**PROBLEM STATEMENT:**
Copy out the stretch of the material from its first line through the line containing "[x=820, y=190]", word for word and covering nothing beyond it.

**EXCERPTED DATA:**
--- START ---

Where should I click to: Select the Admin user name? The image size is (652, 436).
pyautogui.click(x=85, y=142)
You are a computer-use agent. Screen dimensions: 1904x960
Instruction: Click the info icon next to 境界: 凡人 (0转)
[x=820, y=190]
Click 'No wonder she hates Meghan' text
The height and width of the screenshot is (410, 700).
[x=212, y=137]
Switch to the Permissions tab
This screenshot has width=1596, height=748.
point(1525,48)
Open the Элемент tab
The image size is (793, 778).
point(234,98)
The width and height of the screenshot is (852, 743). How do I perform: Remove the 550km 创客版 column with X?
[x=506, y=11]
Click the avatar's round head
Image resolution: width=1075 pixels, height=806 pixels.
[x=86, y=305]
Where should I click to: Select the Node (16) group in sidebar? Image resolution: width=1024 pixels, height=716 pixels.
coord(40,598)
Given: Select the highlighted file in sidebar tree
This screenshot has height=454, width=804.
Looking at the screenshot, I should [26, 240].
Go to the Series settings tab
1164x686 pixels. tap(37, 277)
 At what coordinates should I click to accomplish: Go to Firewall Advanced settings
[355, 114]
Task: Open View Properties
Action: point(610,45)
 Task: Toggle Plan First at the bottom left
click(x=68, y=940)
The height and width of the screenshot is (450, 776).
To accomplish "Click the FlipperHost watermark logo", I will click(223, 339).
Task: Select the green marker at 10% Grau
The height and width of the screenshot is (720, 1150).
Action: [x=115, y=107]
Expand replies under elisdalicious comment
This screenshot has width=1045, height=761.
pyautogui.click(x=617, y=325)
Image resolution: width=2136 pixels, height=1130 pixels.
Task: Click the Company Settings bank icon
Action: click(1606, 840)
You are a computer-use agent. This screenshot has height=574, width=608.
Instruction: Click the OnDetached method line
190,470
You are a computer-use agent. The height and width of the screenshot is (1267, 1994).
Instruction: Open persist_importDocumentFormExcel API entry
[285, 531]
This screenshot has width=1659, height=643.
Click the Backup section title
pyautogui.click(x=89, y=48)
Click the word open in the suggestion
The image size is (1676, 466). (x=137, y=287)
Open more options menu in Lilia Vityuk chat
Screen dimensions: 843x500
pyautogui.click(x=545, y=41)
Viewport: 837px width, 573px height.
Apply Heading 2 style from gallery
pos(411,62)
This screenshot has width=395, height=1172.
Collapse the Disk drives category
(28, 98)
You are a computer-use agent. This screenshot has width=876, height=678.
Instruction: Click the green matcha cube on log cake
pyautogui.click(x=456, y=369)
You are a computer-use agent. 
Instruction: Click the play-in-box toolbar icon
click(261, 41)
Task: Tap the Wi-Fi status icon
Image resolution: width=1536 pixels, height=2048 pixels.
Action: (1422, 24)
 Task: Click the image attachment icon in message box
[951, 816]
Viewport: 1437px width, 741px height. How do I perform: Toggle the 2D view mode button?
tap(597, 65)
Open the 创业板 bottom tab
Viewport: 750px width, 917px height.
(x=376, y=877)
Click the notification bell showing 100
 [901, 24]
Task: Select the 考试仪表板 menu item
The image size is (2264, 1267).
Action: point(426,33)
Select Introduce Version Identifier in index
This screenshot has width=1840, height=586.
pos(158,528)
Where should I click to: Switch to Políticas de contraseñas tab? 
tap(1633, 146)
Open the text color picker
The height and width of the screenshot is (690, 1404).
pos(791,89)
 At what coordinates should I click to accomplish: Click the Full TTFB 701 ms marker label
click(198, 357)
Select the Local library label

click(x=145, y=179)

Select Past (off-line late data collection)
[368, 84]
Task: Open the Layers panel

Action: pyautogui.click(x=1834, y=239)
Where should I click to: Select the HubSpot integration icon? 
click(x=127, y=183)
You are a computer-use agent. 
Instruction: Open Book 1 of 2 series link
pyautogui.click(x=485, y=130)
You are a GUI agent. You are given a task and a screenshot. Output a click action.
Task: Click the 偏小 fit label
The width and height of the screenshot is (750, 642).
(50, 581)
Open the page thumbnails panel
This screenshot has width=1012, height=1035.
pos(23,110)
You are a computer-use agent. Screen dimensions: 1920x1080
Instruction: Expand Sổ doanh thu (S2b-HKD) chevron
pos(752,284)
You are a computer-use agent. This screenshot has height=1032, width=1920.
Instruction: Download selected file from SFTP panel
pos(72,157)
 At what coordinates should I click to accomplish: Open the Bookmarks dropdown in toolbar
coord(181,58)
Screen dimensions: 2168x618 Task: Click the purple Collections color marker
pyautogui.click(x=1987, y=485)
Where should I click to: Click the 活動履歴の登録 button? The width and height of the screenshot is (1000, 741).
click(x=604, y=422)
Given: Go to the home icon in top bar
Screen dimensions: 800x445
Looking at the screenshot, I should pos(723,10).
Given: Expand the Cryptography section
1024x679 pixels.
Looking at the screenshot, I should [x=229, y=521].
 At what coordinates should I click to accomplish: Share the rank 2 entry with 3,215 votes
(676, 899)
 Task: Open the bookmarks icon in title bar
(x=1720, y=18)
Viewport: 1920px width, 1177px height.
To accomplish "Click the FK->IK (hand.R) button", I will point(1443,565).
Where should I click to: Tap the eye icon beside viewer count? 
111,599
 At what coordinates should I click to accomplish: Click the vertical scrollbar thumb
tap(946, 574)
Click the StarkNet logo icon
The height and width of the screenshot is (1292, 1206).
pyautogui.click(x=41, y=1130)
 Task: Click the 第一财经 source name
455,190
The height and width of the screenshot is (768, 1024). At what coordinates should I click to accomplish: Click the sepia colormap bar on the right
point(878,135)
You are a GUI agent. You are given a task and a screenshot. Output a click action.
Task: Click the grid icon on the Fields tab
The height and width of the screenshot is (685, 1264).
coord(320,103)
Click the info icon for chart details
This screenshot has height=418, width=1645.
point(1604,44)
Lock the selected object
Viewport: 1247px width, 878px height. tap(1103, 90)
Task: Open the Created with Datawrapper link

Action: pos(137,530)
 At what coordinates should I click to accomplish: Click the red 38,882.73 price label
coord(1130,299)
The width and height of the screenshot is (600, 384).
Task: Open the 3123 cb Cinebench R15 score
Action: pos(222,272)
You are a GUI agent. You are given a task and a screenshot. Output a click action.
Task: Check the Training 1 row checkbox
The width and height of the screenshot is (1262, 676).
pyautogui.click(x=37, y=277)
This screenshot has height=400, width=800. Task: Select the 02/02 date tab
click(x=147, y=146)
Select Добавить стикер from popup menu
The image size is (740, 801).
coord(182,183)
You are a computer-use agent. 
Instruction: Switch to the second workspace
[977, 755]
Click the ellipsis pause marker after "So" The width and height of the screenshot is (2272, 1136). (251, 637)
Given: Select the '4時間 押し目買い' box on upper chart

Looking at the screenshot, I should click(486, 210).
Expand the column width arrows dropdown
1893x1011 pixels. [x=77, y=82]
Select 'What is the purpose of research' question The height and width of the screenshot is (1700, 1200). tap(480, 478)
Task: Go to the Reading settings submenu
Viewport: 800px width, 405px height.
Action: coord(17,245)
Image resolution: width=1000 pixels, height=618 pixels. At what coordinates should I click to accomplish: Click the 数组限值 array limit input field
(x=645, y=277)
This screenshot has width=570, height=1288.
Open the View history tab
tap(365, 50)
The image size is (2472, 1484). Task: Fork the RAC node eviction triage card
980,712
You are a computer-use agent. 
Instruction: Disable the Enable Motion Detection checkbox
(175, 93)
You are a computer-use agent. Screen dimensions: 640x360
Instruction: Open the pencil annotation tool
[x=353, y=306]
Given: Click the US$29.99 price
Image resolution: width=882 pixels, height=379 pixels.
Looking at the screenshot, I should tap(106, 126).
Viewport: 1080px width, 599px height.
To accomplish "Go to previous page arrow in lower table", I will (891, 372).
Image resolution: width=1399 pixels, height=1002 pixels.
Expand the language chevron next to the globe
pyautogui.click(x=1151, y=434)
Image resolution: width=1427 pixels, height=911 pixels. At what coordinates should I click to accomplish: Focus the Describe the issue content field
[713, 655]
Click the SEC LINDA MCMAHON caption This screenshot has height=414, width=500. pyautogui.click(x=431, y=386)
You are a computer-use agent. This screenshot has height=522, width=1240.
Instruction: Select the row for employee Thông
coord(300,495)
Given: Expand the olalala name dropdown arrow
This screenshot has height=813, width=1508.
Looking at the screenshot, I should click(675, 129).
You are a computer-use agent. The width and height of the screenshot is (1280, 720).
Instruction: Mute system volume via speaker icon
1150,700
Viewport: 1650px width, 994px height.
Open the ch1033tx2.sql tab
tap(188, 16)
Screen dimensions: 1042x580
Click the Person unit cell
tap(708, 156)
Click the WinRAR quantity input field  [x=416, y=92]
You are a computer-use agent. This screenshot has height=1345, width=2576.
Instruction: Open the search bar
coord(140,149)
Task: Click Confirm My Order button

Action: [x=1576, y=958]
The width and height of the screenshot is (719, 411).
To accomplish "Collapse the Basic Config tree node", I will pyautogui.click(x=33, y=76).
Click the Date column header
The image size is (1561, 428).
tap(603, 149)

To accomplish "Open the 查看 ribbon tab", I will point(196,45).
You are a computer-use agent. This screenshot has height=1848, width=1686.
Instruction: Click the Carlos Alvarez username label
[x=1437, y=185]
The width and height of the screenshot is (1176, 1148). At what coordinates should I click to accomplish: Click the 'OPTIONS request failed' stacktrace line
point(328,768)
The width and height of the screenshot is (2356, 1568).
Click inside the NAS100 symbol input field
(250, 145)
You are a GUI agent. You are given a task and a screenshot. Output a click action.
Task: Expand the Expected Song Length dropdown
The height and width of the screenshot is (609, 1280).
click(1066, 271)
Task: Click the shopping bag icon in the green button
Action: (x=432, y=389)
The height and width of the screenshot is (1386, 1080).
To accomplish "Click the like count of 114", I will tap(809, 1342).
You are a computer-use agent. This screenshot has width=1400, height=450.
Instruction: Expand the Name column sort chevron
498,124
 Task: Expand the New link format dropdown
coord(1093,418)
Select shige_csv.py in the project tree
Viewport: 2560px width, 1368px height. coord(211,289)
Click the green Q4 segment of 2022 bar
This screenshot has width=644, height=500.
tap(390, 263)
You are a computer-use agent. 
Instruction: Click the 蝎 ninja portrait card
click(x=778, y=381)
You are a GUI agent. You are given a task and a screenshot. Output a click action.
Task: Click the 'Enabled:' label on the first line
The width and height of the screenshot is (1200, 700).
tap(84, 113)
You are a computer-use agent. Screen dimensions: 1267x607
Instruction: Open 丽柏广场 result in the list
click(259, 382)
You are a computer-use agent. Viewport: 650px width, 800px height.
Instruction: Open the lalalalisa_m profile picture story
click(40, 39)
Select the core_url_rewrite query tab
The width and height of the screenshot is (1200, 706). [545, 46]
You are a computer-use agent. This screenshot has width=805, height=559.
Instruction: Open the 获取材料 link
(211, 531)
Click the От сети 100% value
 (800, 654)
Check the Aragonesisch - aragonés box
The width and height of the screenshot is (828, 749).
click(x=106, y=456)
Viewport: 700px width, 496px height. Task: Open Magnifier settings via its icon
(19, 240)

--- END ---

**EXERCISE RESPONSE:**
Where should I click to: Select the Admin user name? The image size is (652, 436).
pyautogui.click(x=85, y=142)
You are a computer-use agent. Screen dimensions: 1904x960
Instruction: Click the info icon next to 境界: 凡人 (0转)
[x=820, y=190]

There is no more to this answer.